The “naive” compressed size would have been 16TB

The actual compressed size, including compression, dedup, and similarity compression was 2.7TB

thus the total factor of savings was 12 (33/2.7)

Digging a little deeper, we see that the majority of the savings came from dedup (47% of the chunks were identical) and compression, as it looks like similarity compression saved 0.6% for a total of 99GB.

Probe Analyze

After the probe completes a run, it will automatically analyze its own output from the log files and generate an analysis log (still quite long) that breaks down the data reduction achieved by directory and file extension.

In rare cases, you may need to run this manually. Here's how:

cd /vast/install/probe
python3 ./probe.py --analyze_log <probe log file>
.... output about processing files ....
Processed 1967860 files             
Writing probe run analysis to ..../probe_Date.log.analysis

I/O Behavior

Speed: From a scan-speed perspective, we've found that, on average, we see ~60 MB/sec per physical CPU core when running the probe in full "similarity hash" mode (the default value for 'match_disable'). Thus, a 20-core system would net approximately 1.2 GByte/sec. That said, performance is also highly dependent on the disk latency of the target system being scanned and is often delayed by random reads on that system.
Read amplification: The way our similarity hasher works is that if it discovers any matches, it will need to re-read a portion of the dataset to look for additional opportunities for dataReduction.

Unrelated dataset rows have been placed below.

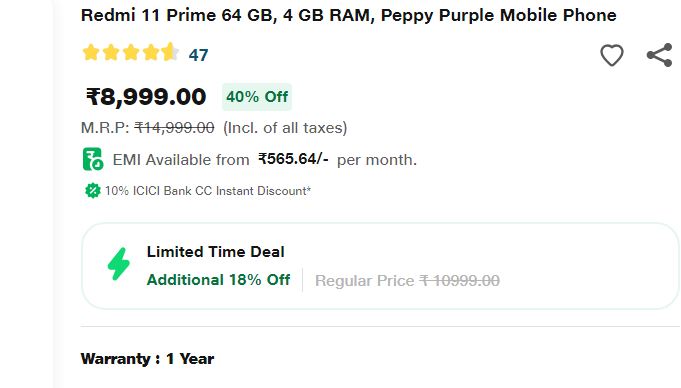Click the Warranty : 1 Year label

coord(147,359)
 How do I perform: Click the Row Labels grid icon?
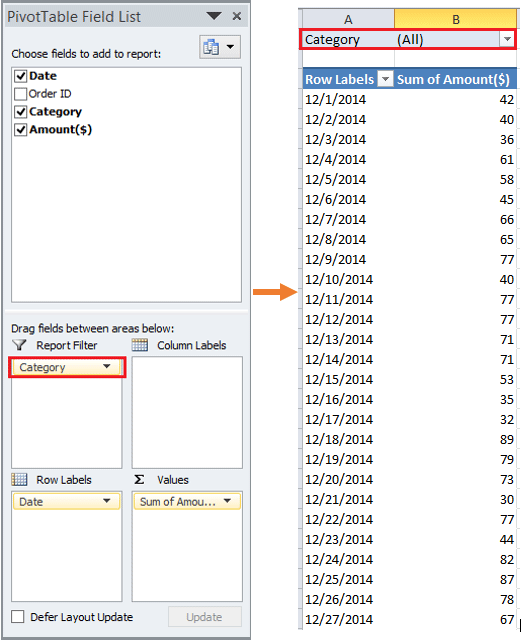19,479
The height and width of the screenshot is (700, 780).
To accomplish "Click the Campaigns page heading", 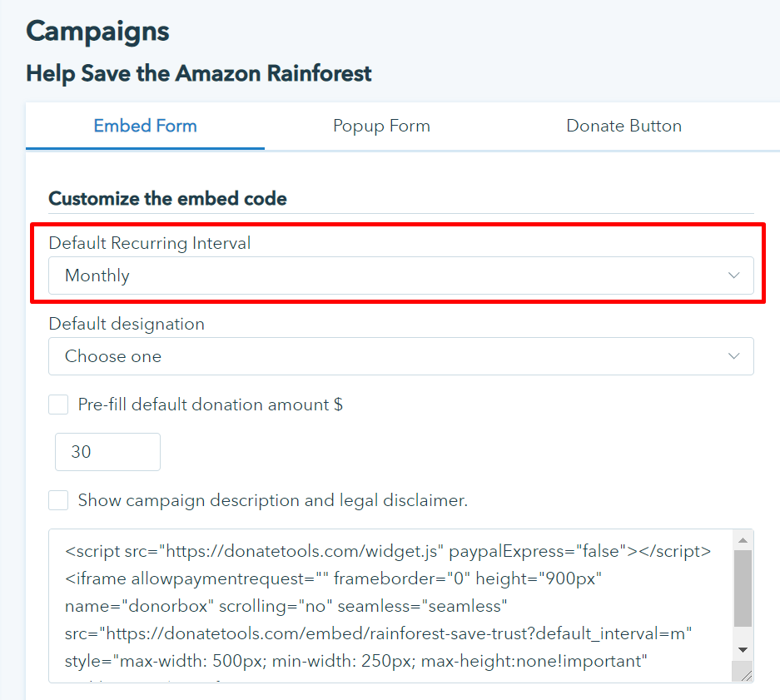I will tap(97, 32).
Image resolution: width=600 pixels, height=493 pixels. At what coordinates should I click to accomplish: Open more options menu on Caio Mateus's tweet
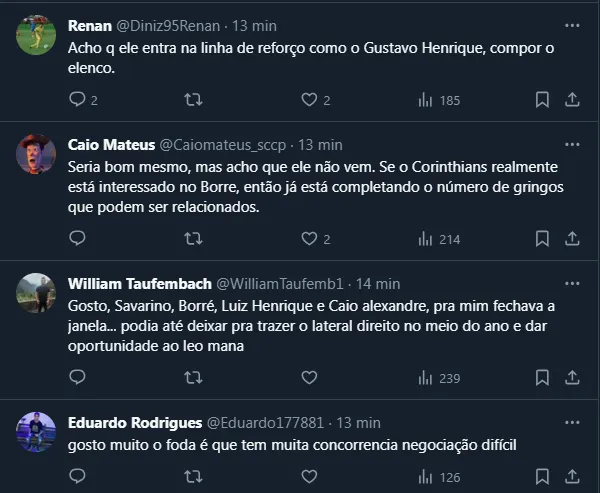click(x=571, y=144)
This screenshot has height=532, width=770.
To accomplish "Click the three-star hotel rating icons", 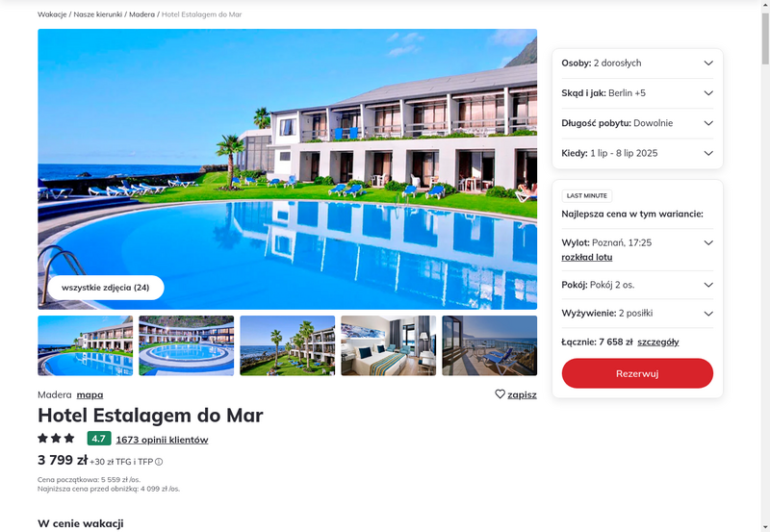I will [56, 438].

When your data is highly similar, this can result in significant read amplification. Therefore, when determining the amount of time it will take to scan a file system, it is necessary to allow the probe to run for a period of time to determine the approximate 'Re-Read' ratio.
1. EG: look at the /mnt/probe/db/*.stats output to see.
match_disable=1: If you choose this setting (non-default), the probe will bypass similarity hashing, and instead only look for local compression opportunity, and full-chunk matches (for dedup). This is much less CPU-intensive, and we've found that the bottleneck will typically be either networking or the filesystem that it is scanning, up to a point. In my testing on a system with 25GigE, using this mode saw an average of 1.3 GB/sec (about 66 MB/sec/physCore). At times, the network throughput approached line rate (2+ GByte/sec).
1. If you have a subset of data that is representative of a larger set, it would be advisable to run against the smaller set in this mode first, to determine the local compression & dedup rates. Once that rate is established, running the probe again in similarity-hash mode against the full dataset is recommended.